Questions about Climate
Short answers, pulled from the story.
What is climate and how is it different from weather?
Climate is the long-term weather pattern in a region, typically averaged over 30 years, while weather refers to individual day-to-day events. The distinction is summed up by the phrase: climate is what you expect, weather is what you get.
Why is climate averaged over a 30-year period?
A 30-year period is the standard because it is long enough to filter out short-term anomalies such as El Nino-Southern Oscillation, yet short enough to reveal longer climatic trends. The World Meteorological Organization uses this span to define climate normals as the arithmetic average of an element like temperature.
What is the Koppen climate classification?
The Koppen climate classification is one of the most widely used schemes for categorizing the world's climates, first developed in 1899. It was originally designed to identify the climates associated with certain biomes.
What is paleoclimatology and how do scientists study ancient climate?
Paleoclimatology is the study of past climate across Earth's history, beginning with the time of the planet's formation.

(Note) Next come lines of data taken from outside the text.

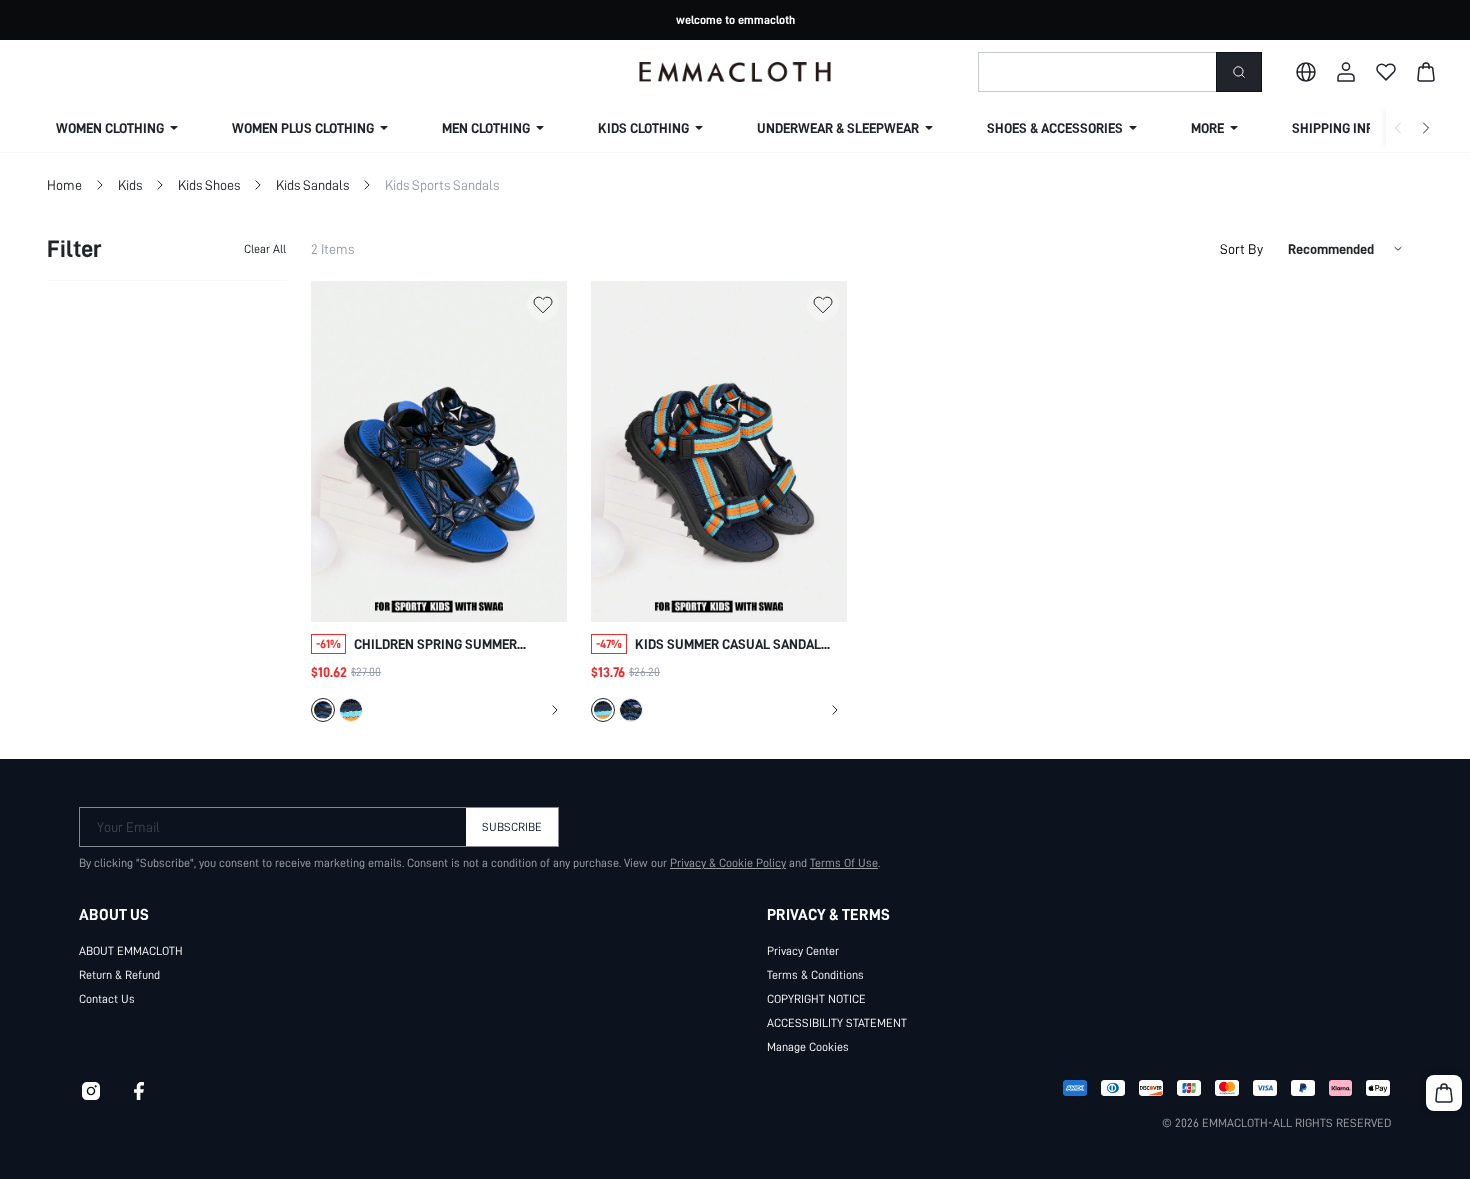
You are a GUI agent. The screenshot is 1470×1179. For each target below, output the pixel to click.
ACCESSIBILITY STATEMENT (837, 1023)
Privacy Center (803, 951)
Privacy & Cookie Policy (728, 863)
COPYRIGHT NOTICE (816, 999)
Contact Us (107, 999)
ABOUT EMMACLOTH (131, 951)
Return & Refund (119, 975)
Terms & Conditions (815, 975)
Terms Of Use (844, 863)
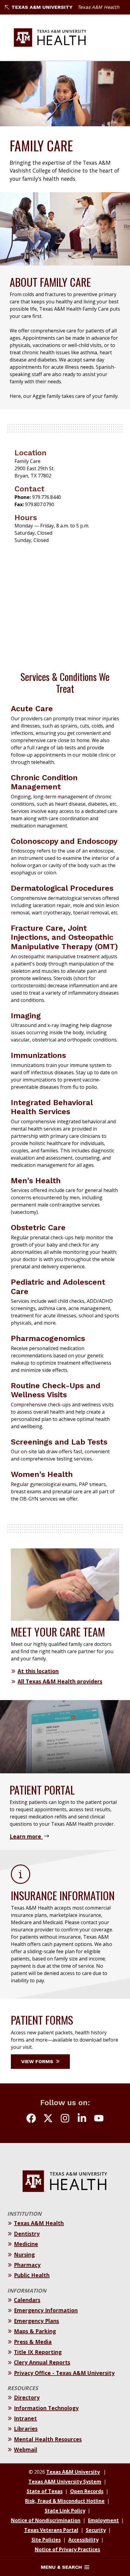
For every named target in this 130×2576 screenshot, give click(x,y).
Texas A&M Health (98, 7)
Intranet (25, 2418)
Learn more (26, 1836)
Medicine (26, 2243)
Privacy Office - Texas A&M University (64, 2372)
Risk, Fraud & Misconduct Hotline (65, 2501)
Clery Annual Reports (42, 2362)
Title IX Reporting (38, 2352)
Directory (27, 2397)
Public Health (32, 2275)
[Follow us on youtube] (98, 2119)
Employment (103, 2520)
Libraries (25, 2428)
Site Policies (46, 2539)
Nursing (24, 2254)
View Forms (38, 2061)
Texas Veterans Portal (51, 2530)
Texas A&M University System (64, 2481)
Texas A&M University (42, 7)
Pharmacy (27, 2264)
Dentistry (27, 2233)
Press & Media (33, 2341)
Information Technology (46, 2408)
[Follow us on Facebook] (31, 2119)
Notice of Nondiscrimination (45, 2520)
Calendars (27, 2300)
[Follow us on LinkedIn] (81, 2119)
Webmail (25, 2449)
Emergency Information (46, 2310)
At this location (38, 1671)
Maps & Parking (35, 2331)
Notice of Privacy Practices (67, 2549)
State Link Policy (65, 2510)
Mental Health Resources (48, 2439)
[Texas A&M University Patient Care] (50, 37)
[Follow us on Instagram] (65, 2119)
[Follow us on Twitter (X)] (48, 2119)
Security (96, 2530)
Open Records (86, 2491)
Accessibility (83, 2539)
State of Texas (45, 2491)
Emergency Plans (36, 2320)
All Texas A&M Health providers (60, 1681)
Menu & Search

Because few direct observations existed before the 19th century, scientists infer ancient climates from proxy variables such as ice cores, lake bed sediments, tree rings, coral, pollen, and rocks.

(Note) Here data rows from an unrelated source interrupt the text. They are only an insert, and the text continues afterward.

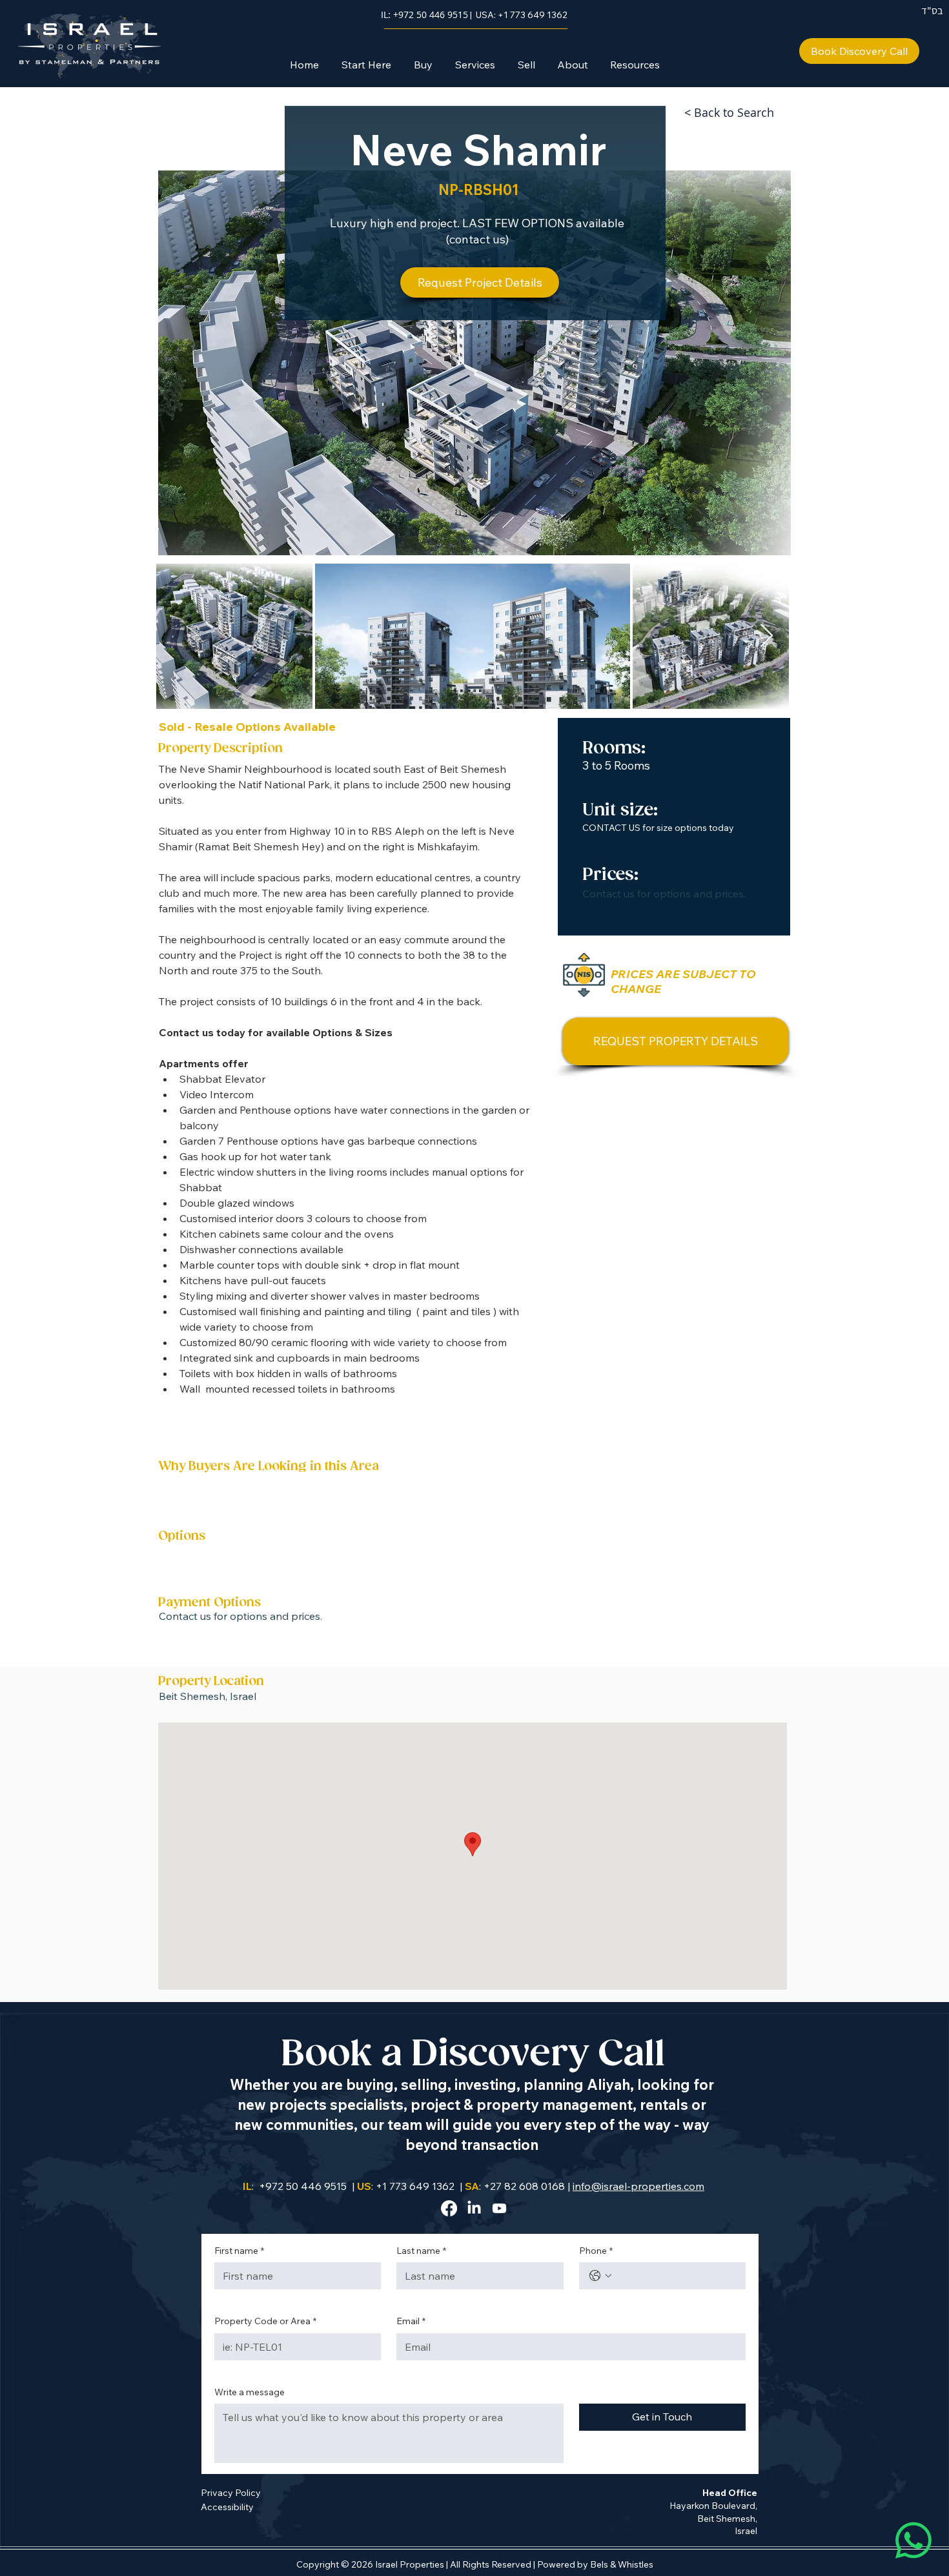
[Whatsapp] (913, 2540)
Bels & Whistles (621, 2564)
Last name (421, 2250)
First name (239, 2250)
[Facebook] (449, 2208)
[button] (423, 64)
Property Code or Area (265, 2321)
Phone (596, 2250)
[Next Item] (766, 636)
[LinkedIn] (474, 2208)
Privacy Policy (231, 2493)
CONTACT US (611, 827)
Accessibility (227, 2507)
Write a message (249, 2392)
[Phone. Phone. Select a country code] (600, 2276)
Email (410, 2321)
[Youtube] (499, 2208)
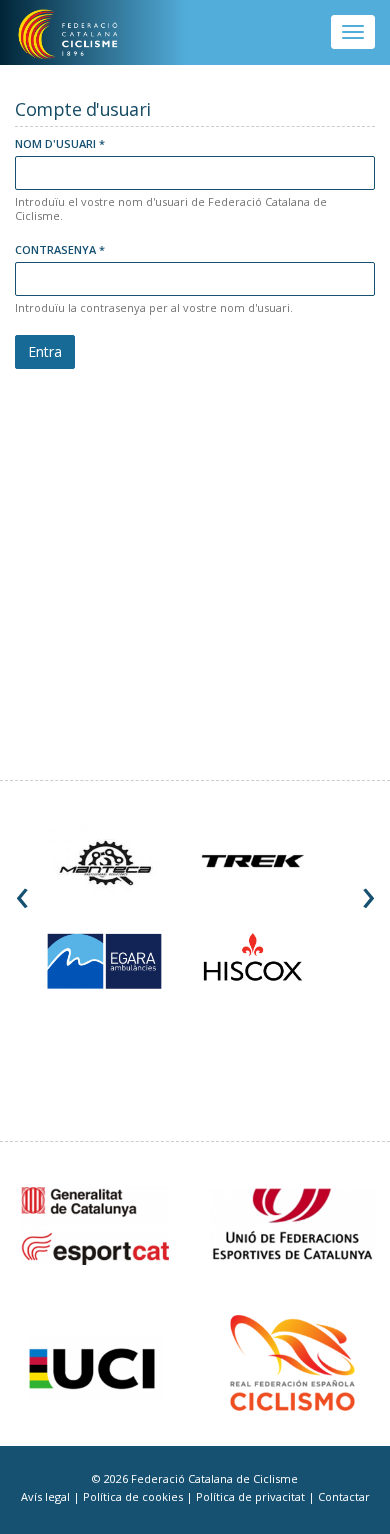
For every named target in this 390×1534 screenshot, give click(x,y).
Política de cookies (134, 1496)
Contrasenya (60, 250)
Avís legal (47, 1496)
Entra (45, 351)
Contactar (344, 1496)
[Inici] (81, 35)
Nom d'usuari (60, 144)
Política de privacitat (252, 1496)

How much has global temperature warmed according to recent climate data?
According to the EU's Copernicus Climate Change Service, average global air temperature passed 1.5C of warming over the period from February 2023 to January 2024. Scientists have identified Earth's Energy Imbalance as a fundamental metric of the status of global change.
How do climate models work?
Climate models use physics equations to simulate the transfer of radiative energy between the atmosphere, oceans, land surface, and ice. They balance incoming short wave radiation against outgoing long wave infrared radiation, and any imbalance changes the average temperature of the Earth.
What factors determine the climate of a region?
A location's climate is affected by its latitude, longitude, terrain, altitude, land use, and nearby water bodies and their currents. Nearly constant factors such as the proportion of land to water sit alongside dynamic ones like ocean currents, vegetation cover, and atmospheric greenhouse gases.